A depressão tem cura, dependendo do tipo da mesma. Quando se trata de um quadro conhecido nas modernas classificações psiquiátricas como a Depressão Maior (antigamente conhecida como depressão endógena), até a terceira crise depressiva, a OMS recomenda um tratamento mínimo de um ano de duração. Isso para se evitar as conhecidas e frequentes crises de recaída. Apesar de ser um transtorno com marcadas características hereditárias (o fator genético já está devidamente comprovado com os avanços das neurociências), o tratamento é extremamente eficaz e deve ser mantido por tempo seguro para se evitar recaída.

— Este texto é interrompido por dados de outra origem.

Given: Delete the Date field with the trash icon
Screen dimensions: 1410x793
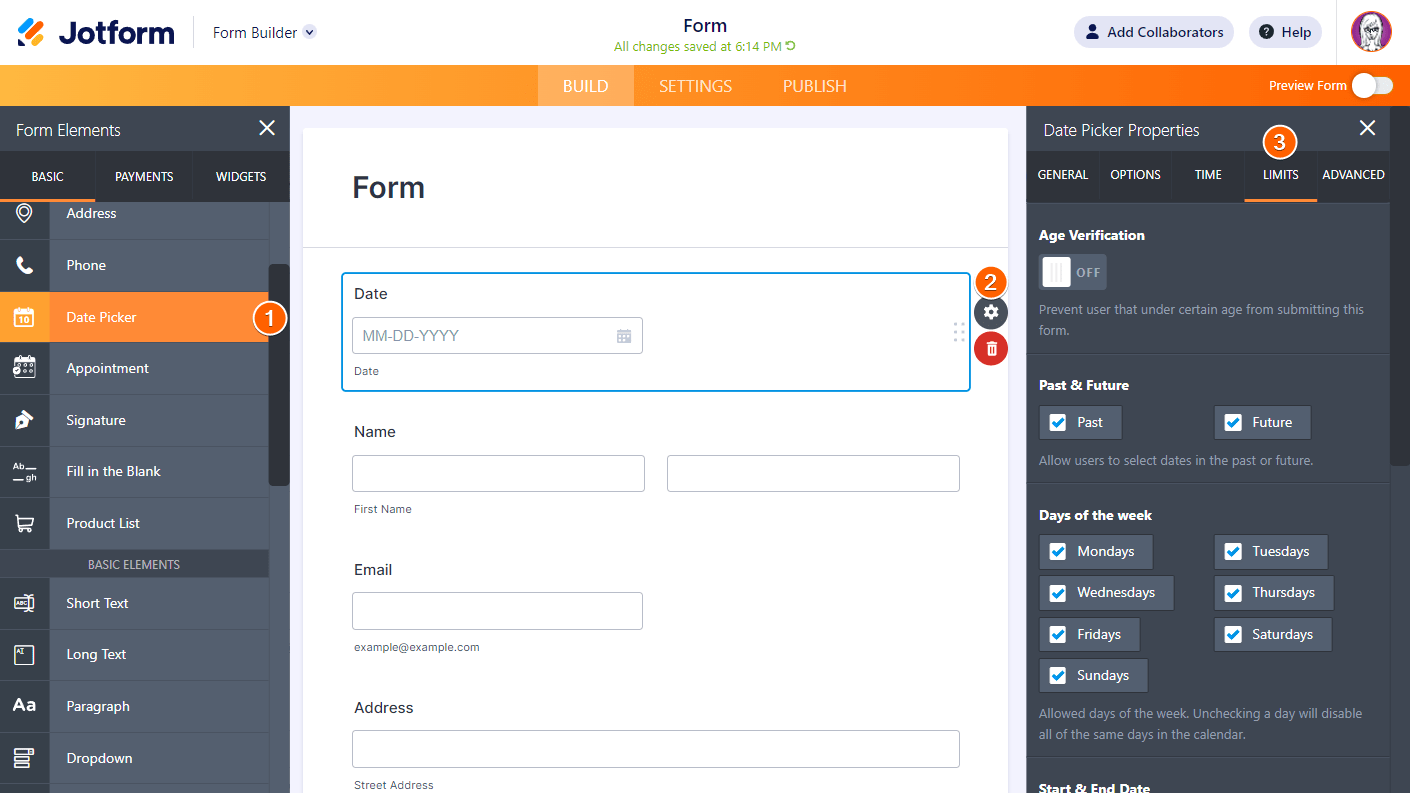Looking at the screenshot, I should tap(991, 348).
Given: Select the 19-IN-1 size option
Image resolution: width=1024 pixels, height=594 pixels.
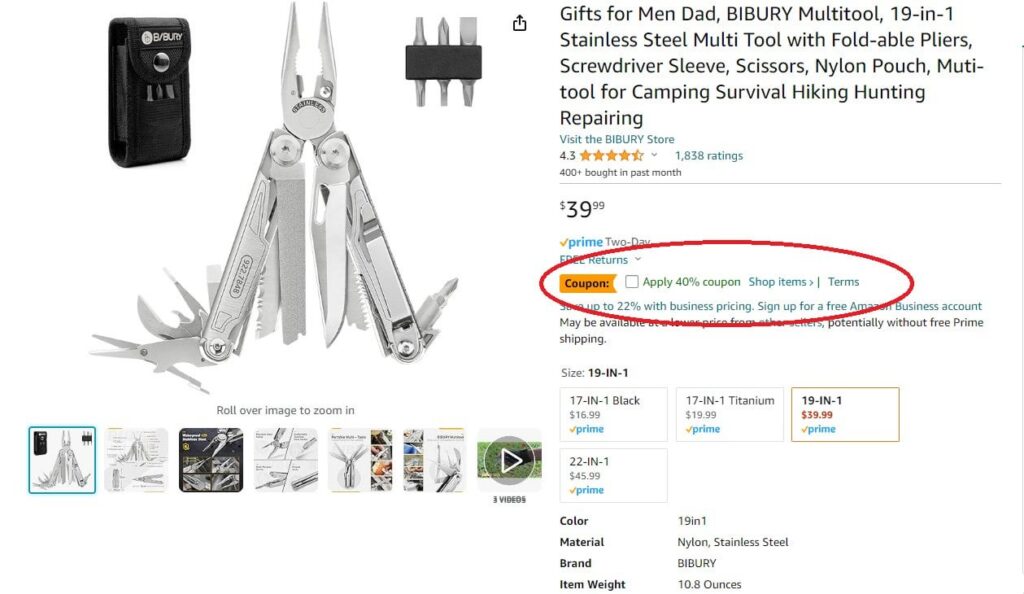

A predisposição heredo-constitucional do indivíduo pode facilitar a precipitação de novas crises. Entretanto, quando o cidadão já apresentou mais de três crises no decorrer de sua vida, ou quanto mais avançado em idade for, o tratamento recomendado pode durar vários anos. Em alguns casos, principalmente quando se trata de TBH ou Transtorno Unipolar do Humor, o tratamento pode durar por toda a vida do indivíduo, já que a possibilidade de recaídas é muito grande, em função da sua carga genética. Existem muitos outros tipos de depressão, como a distimia, ou depressão neurótica, que é um quadro depressivo leve, com muitas características hipocondríacas e com um persistente mau-humor, geralmente de evolução longa, que dura mais de dois anos ou pode acompanhar a pessoa ao longo de sua vida, e que requer um tratamento muito prolongado, exigindo muitas vezes, tratamento por anos ou décadas.

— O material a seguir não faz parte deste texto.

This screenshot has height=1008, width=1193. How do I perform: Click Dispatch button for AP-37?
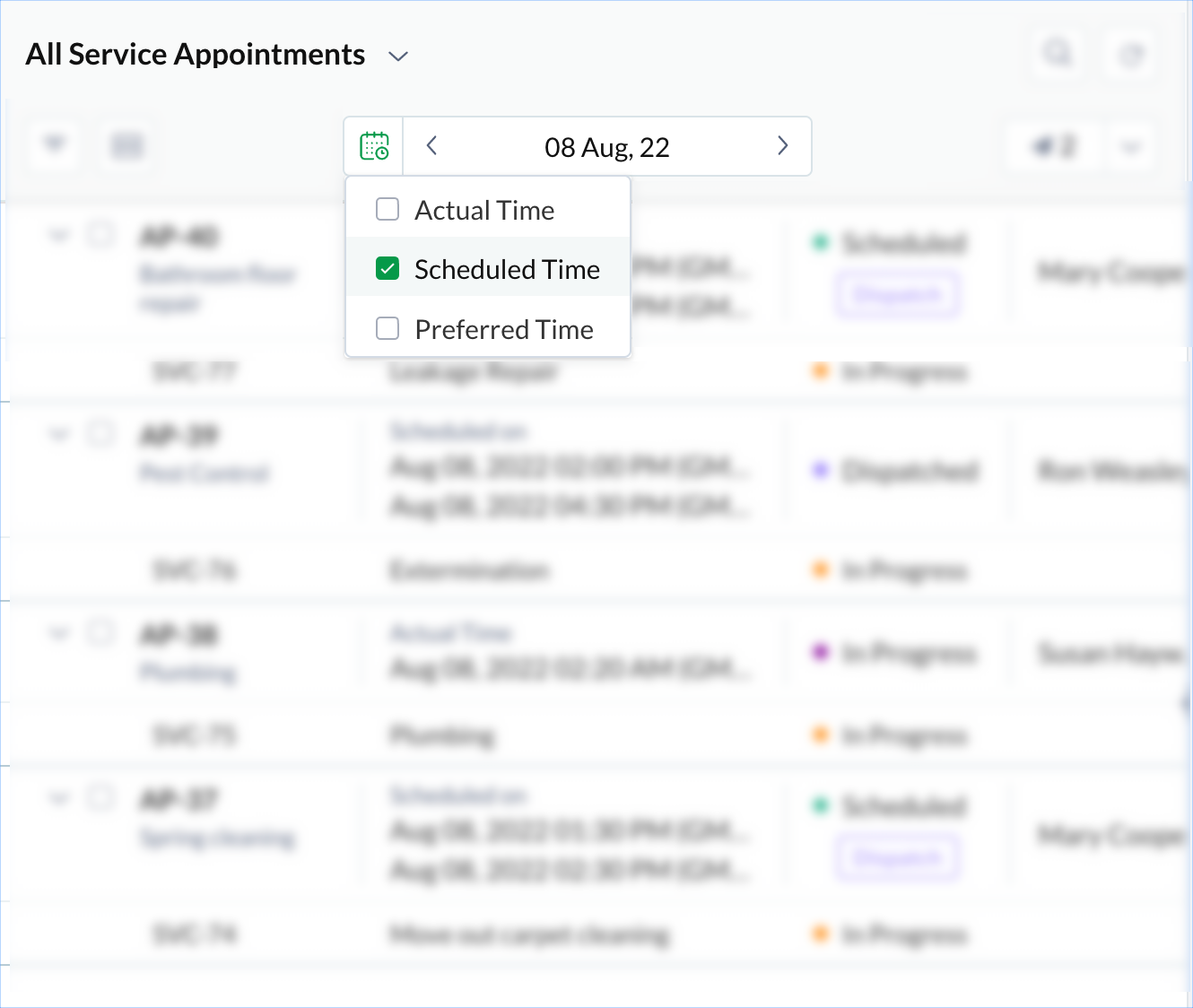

Os estudos e pesquisas sobre depressão ocorrem principalmente nos países mais desenvolvidos. Ressalte-se a participação norte-americana e britânica nas últimas décadas e que têm liderado o ranking de maiores contribuições ao conhecimento dessa patologia, seu tratamento e prevenção. Desde a década de 1980, têm sido desenvolvidas técnicas de avaliação laboratorial da depressão. Inicialmente, foram introduzidas com grande estardalhaço na comunidade científica internacional, mas, aos poucos, verificou-se sua limitação na avaliação e diagnóstico precoce, associado ao elevado número de falsos positivos ou falsos negativos. Desta forma, vários métodos apresentados caíram em desuso em função de descobertas e evidências posteriores que não corroboraram as impressões iniciais. Portanto, qualquer método novo de diagnóstico, divulgado na imprensa internacional, deve ser acompanhado dos devidos cuidados e os resultados devem ser mais bem analisados por grupos de pesquisadores de diversos países e centros universitários.

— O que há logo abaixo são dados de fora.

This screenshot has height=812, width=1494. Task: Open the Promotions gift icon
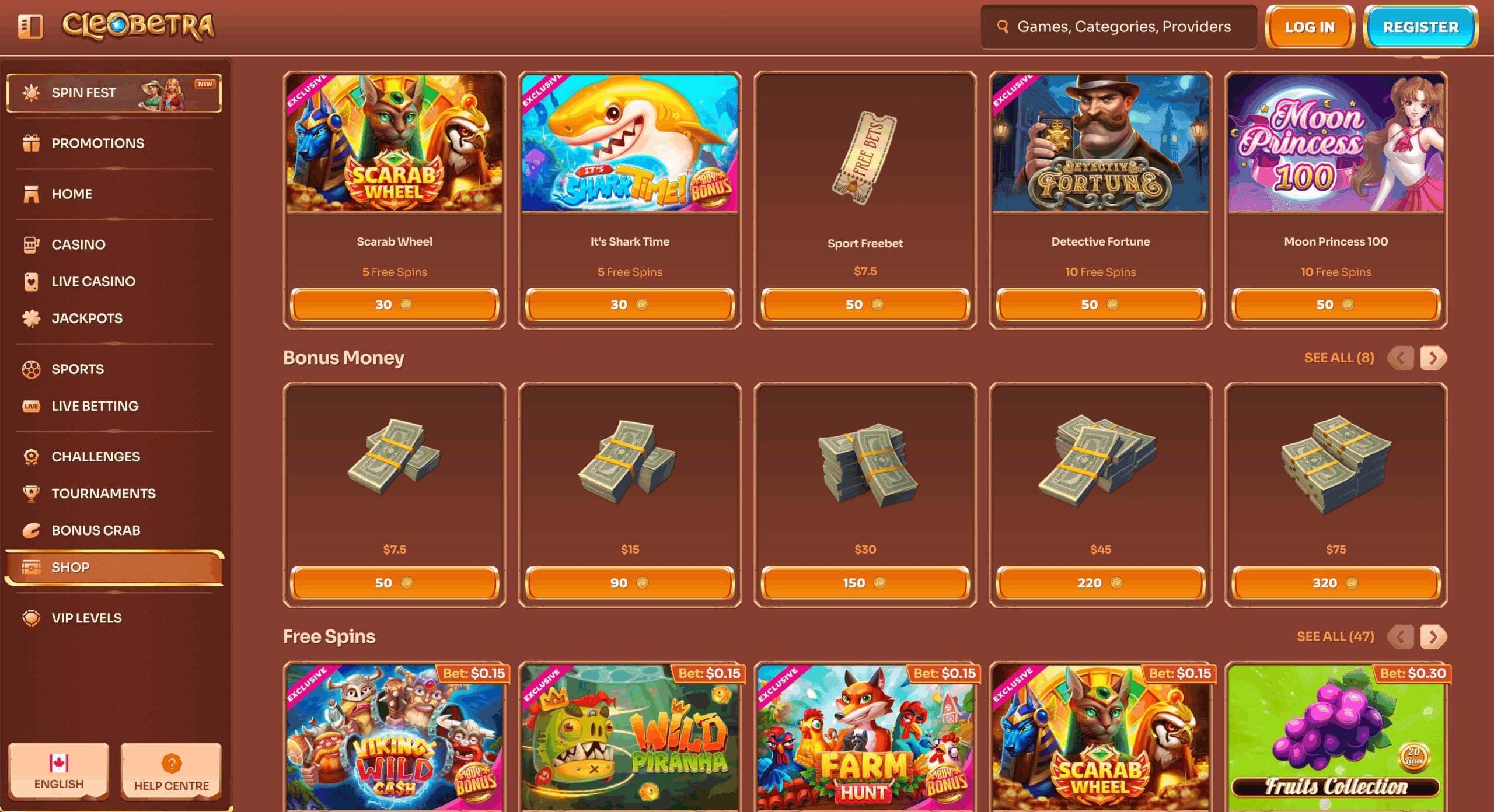click(31, 143)
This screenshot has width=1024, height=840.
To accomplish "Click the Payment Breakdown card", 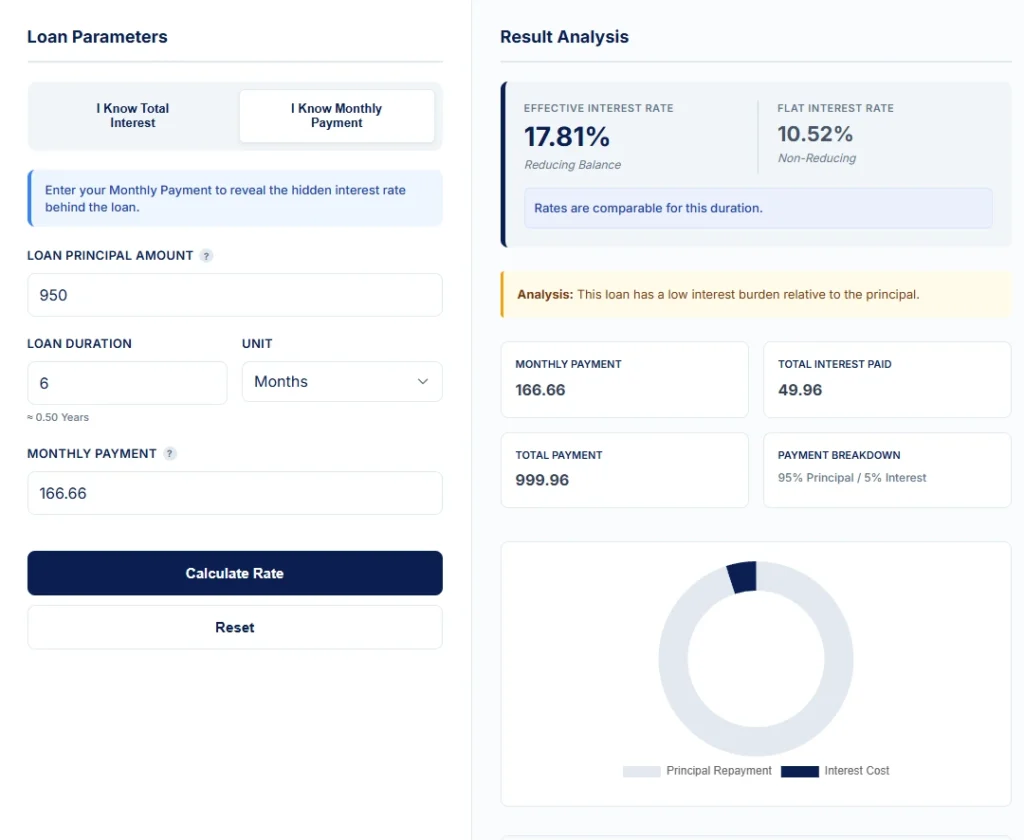I will point(887,469).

Quanto à psicoterapia, pode-se dizer que qualquer técnica é útil, depende muito da qualidade da formação do terapeuta e da motivação do cliente. Muitas vezes terapia do grupo familiar, terapia de casal, terapia do meio ambiente mais próximo do paciente (socioterapia), são indicados. Há casos em que há indicação de terapia ocupacional, arteterapia, musicoterapia, ou outra técnica baseada nos interesses ou gostos do paciente. Tem tido, nas últimas três décadas, um destaque especial a Terapia Cognitiva, dado seu tempo limitado (é conhecida como terapia breve), menor custo financeiro para o paciente, estar focada principalmente nos problemas do aqui-e-agora, isto é, na sintomatologia apresentada pelo paciente, ser uma terapia bem dinâmica, que exige o esforço e dedicação do paciente no enfrentamento de seus problemas e conflitos e na realização de tarefas de enfrentamento dos conflitos nos intervalos entre uma sessão e outra.